An unusual display participant was a Rans Coyote II. The aircraft came from the Georgia Williams Trust and was part of the Royal Aeronautical Society’s “Build-a-plane” project for schools. Georgia was involved in the build from the start, but was murdered in 2013. The Trust set up in her memory supports young people to access adventure, outdoor activities and volunteering. The aircraft is kept at RAF Cosford as part of the STEM hangar and in used to inspire the next generation of aerospace engineers and pilots.
Vintage gliders are now a traditional part of any Shuttleworth air displays. For the Family Airshow, the Collection’s EON Primary Glider was joined by Graham Saw’s own Letov LF-107 Luňák. The Luňák is a very pretty aerobatic glider produced in the former Czechoslovakia. Though only 75 were produced, the Luňák remains a feature of glider aerobatic competitions to this day.
Transport aircraft of the 1930’s and 1940’s also featured with two pairs displays. The “Transatlantic Twins” display brought together the BAE Systems Heritage Flight’s Avro C19 Anson wearing its RAF Coningsby Station Flight colours with Nick Houghton’s Beech 18 for some sweeping passes around the crowdline. Contrasting with the powerful radial engine monoplanes was the grace of the de Havlland DH89a Dragon Rapide pair led by Mark Miller in the Duxford based G-AGJG.

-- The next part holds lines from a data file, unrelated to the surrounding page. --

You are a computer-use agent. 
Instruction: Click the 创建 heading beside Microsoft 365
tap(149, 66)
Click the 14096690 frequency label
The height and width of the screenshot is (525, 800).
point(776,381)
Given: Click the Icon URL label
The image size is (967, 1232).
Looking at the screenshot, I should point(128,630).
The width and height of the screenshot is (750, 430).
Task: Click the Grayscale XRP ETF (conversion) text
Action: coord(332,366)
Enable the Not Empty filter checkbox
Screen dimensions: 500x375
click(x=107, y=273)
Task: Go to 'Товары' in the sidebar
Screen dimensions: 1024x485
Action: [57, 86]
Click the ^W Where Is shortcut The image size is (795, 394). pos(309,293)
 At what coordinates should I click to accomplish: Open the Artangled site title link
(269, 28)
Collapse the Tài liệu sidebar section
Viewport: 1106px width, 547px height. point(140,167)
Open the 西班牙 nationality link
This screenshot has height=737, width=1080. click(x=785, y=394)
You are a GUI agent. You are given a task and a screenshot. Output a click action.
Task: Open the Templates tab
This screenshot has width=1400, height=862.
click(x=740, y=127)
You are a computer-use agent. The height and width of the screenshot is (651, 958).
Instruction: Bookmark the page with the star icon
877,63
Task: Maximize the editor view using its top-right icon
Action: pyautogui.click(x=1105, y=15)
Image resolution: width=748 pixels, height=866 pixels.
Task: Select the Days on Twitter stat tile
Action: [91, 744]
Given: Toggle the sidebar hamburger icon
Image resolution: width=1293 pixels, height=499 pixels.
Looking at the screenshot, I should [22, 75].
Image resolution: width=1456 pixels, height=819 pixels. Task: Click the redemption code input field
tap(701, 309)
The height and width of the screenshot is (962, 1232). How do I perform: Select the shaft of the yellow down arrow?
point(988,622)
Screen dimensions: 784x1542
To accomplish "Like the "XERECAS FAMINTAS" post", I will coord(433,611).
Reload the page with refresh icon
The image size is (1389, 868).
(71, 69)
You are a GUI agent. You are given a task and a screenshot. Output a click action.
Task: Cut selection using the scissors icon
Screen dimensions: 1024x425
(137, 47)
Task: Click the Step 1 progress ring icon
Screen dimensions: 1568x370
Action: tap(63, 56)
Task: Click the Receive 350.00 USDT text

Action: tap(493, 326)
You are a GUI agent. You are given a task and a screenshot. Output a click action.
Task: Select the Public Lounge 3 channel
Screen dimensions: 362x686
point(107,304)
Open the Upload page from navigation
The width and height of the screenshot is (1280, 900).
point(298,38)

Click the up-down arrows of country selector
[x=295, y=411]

Sporting and racing aircraft featured well in the programme. The Comper Swift gave a short display mid-afternoon but the star turn of the display was the pairing of Percival Mew Gull and Miles Hawk Speed Six. The Miles is the Shuttleworth Collection’s latest acquisition and was making its debut display at Old Warden as a member of their fleet. Like the Mew Gull, it is a purposeful looking machine built for speed and gave a spirited display in the late afternoon sunshine. The Shuttleworth Collection’s gaggle of racing aircraft is an important reminder of 1920’s and 1930’s aircraft development which was so important come the start of the Second World War.
Closing the Family Airshow flying was the “Little ad Large” duo from G-Force Aerobatics. The display sees Chris Burkett fly his Extra 300S alongside a model Extra 300 flown by champion pilot Mike Williams. Mike’s model perfectly mirrors the full size flying of Chris in the full-sized aircraft to the point that at distance they can be difficult to tell apart. It was a perfect ending to a exciting and fun afternoon of flying in the wonderful surroundings of Old Warden Aerodrome. The good weather brought in a big crowd with lots of families attending. Hopefully it inspired a few into an interest in aviation and perhaps return to another one of the Shuttleworth Collection’s excellent events.